Einen Verdächtigen hatte die Polizei schnell im Visier. „Der mutmaßliche Täter befindet sich in polizeilichem Gewahrsam und wird noch heute verhört“, so Polizeisprecherin Wenzel. Ob es sich um einen Bekannten oder Verwandten der getöteten Frau handelt, dazu wollten sich die Behörden noch nicht äußern. Die Leiche werde von Rechtsmedizinern untersucht. „Die Obduktion findet morgen früh statt oder noch heute Nacht“, erklärte Holger Schütt, Sprecher der Rostocker Staatsanwaltschaft gestern Nachmittag. Konkrete Angaben zum Opfer und Tathergang werde die Staatsanwaltschaft erst am heutigen Mittwoch machen.

Morde sind in Mecklenburg-Vorpommern äußerst selten. Im Vorjahr kamen in Rostock zwei Menschen durch vorsätzliche Tötung ums Leben, 2012 waren es drei. Die Aufklärungsquote lag jeweils bei 100

Prozent.

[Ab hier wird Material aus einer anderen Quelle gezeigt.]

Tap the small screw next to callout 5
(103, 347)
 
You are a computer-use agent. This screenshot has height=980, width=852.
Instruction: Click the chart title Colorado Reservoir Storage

Für großes Aufsehen sorgten die Morde an einer Joggerin in Herrnburg im Juli 2013 und an einem 70-jährigen Mann Ende 2012 in der Villa von Frank Pagelsdorf, dem früheren Trainer des FC Hansa Rostock. Nach mehr als einem Jahr wurde ein 40-Jähriger Verdächtiger festgenommen. Er war die Haushaltshilfe des Opfers. Der 46-jährige Mörder von Herrnburg war im Januar zu einer lebenslangen Haftstrafe verurteilt worden. Er hatte sein 29-jähriges Opfer mit einem gezielten Messerstich in den Hals getötet.